TO DO: Please copy every one of the records below, reproducing each line without any change.

DATA IN THIS EXERCISE:
┌────────
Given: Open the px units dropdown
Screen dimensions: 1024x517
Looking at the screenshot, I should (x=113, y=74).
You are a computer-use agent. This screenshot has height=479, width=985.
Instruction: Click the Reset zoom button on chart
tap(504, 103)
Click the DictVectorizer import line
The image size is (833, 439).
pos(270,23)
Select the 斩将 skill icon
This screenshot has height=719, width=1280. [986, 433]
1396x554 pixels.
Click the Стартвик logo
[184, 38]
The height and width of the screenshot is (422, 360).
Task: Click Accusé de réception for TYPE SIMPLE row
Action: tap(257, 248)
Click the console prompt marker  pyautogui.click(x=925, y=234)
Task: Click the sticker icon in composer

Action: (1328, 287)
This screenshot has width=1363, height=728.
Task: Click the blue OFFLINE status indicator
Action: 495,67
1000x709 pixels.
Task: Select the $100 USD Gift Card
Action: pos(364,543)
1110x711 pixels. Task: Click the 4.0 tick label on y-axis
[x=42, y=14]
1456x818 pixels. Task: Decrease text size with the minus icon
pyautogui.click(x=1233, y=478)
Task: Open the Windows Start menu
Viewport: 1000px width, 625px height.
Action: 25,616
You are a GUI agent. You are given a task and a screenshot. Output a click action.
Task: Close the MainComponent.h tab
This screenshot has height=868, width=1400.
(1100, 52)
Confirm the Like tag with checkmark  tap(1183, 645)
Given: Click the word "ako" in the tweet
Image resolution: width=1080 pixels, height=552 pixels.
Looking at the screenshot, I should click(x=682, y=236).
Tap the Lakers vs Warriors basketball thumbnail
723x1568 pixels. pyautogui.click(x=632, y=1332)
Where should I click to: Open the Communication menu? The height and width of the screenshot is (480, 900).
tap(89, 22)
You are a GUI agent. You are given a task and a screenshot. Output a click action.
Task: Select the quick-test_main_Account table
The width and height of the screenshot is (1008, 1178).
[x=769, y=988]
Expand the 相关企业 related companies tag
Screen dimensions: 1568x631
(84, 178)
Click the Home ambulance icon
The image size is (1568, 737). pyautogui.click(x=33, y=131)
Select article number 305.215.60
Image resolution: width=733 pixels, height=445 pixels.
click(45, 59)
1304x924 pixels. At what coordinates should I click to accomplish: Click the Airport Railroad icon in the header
└────────
THE REPLY:
Given: Open the px units dropdown
Screen dimensions: 1024x517
Looking at the screenshot, I should (x=113, y=74).
You are a computer-use agent. This screenshot has height=479, width=985.
Instruction: Click the Reset zoom button on chart
tap(504, 103)
Click the DictVectorizer import line
The image size is (833, 439).
pos(270,23)
Select the 斩将 skill icon
This screenshot has height=719, width=1280. [986, 433]
1396x554 pixels.
Click the Стартвик logo
[184, 38]
The height and width of the screenshot is (422, 360).
Task: Click Accusé de réception for TYPE SIMPLE row
Action: tap(257, 248)
Click the console prompt marker  pyautogui.click(x=925, y=234)
Task: Click the sticker icon in composer

Action: (1328, 287)
This screenshot has width=1363, height=728.
Task: Click the blue OFFLINE status indicator
Action: 495,67
1000x709 pixels.
Task: Select the $100 USD Gift Card
Action: pos(364,543)
1110x711 pixels. Task: Click the 4.0 tick label on y-axis
[x=42, y=14]
1456x818 pixels. Task: Decrease text size with the minus icon
pyautogui.click(x=1233, y=478)
Task: Open the Windows Start menu
Viewport: 1000px width, 625px height.
Action: 25,616
You are a GUI agent. You are given a task and a screenshot. Output a click action.
Task: Close the MainComponent.h tab
This screenshot has height=868, width=1400.
(1100, 52)
Confirm the Like tag with checkmark  tap(1183, 645)
Given: Click the word "ako" in the tweet
Image resolution: width=1080 pixels, height=552 pixels.
Looking at the screenshot, I should click(x=682, y=236).
Tap the Lakers vs Warriors basketball thumbnail
723x1568 pixels. pyautogui.click(x=632, y=1332)
Where should I click to: Open the Communication menu? The height and width of the screenshot is (480, 900).
tap(89, 22)
You are a GUI agent. You are given a task and a screenshot. Output a click action.
Task: Select the quick-test_main_Account table
The width and height of the screenshot is (1008, 1178).
[x=769, y=988]
Expand the 相关企业 related companies tag
Screen dimensions: 1568x631
(84, 178)
Click the Home ambulance icon
The image size is (1568, 737). pyautogui.click(x=33, y=131)
Select article number 305.215.60
Image resolution: width=733 pixels, height=445 pixels.
click(45, 59)
1304x924 pixels. At what coordinates should I click to accomplish: Click the Airport Railroad icon in the header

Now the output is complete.